• Raw records:
┏━━
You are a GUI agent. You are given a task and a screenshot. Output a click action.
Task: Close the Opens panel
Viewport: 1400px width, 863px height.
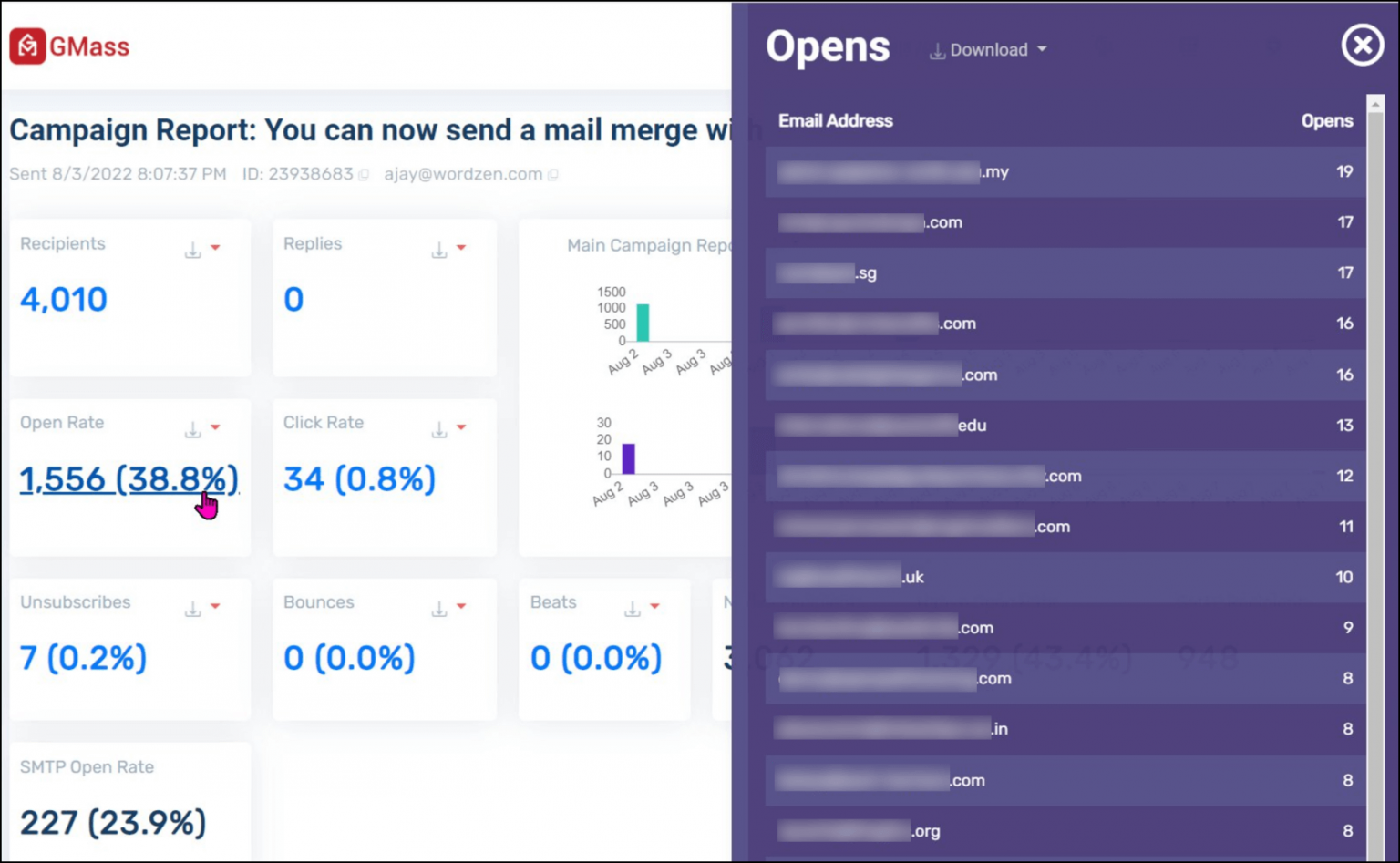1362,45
┗━━
┏━━
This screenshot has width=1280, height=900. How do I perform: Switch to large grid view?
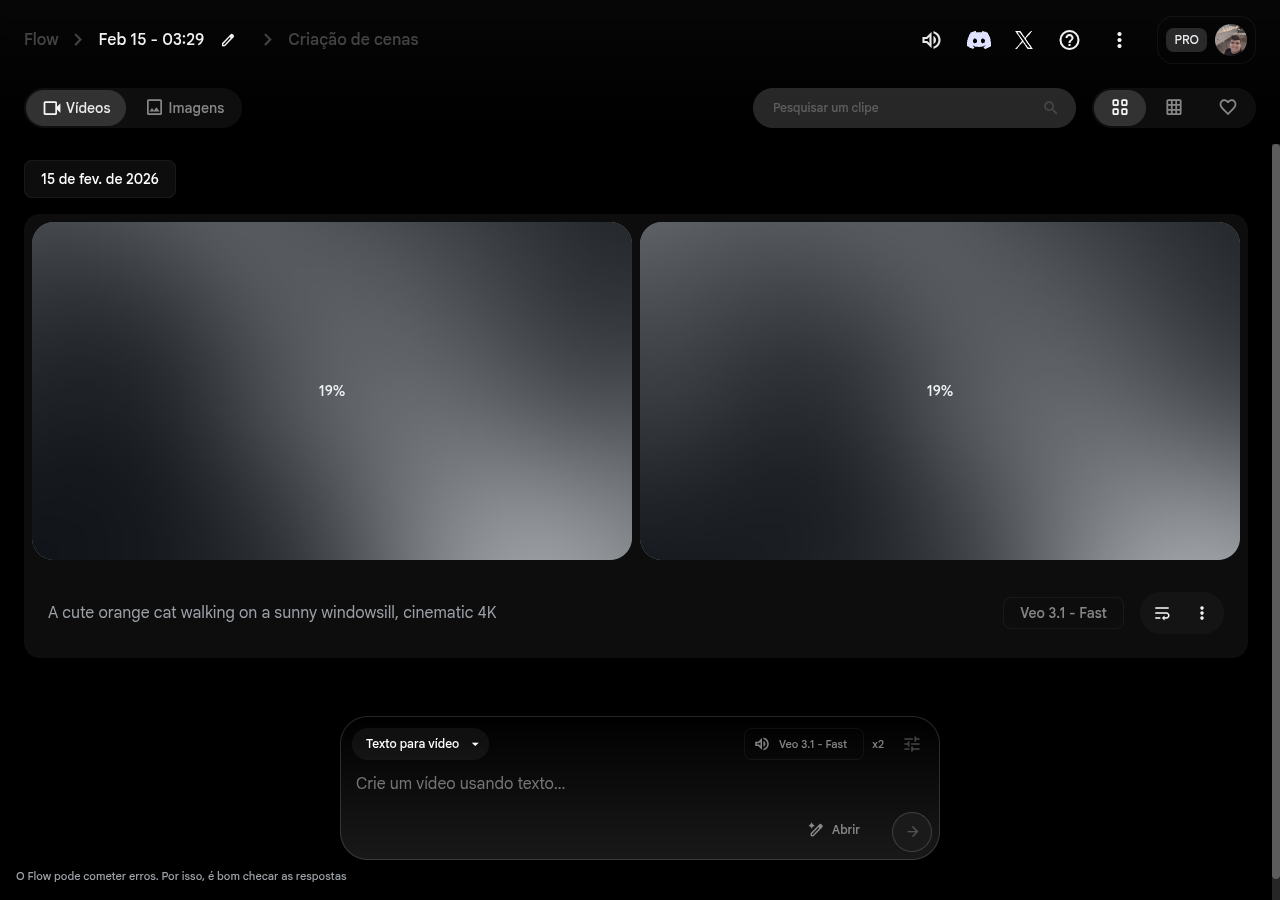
┗━━
┏━━
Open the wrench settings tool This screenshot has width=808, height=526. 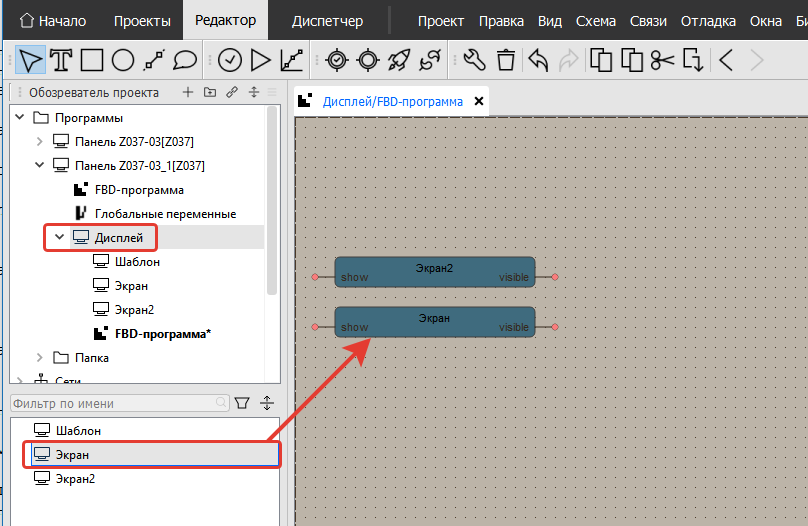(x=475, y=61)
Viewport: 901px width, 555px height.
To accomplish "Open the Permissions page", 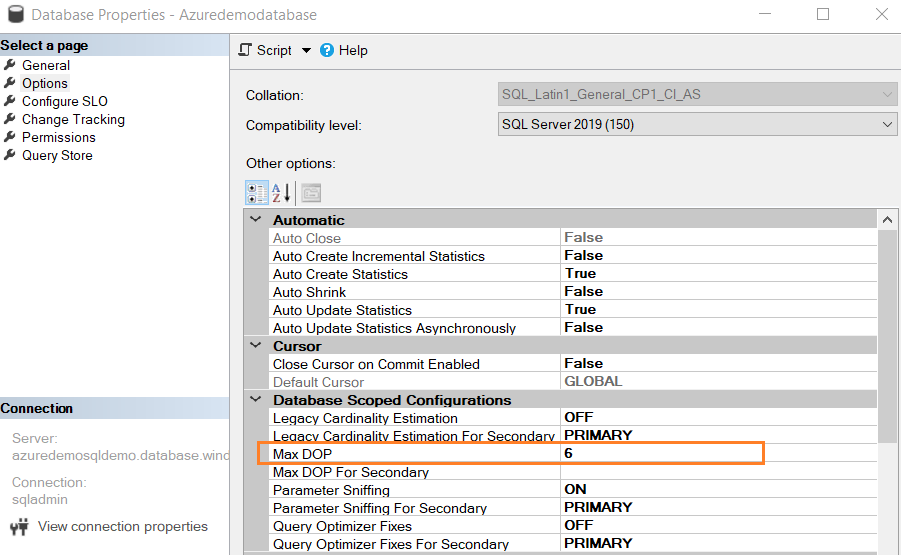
┗━━
• Requirements: Pull out every line from the items above that contains the string "Viewport", matching case exactly.

• Right answer:
Viewport: 1400px width, 863px height.
Viewport: 901px width, 555px height.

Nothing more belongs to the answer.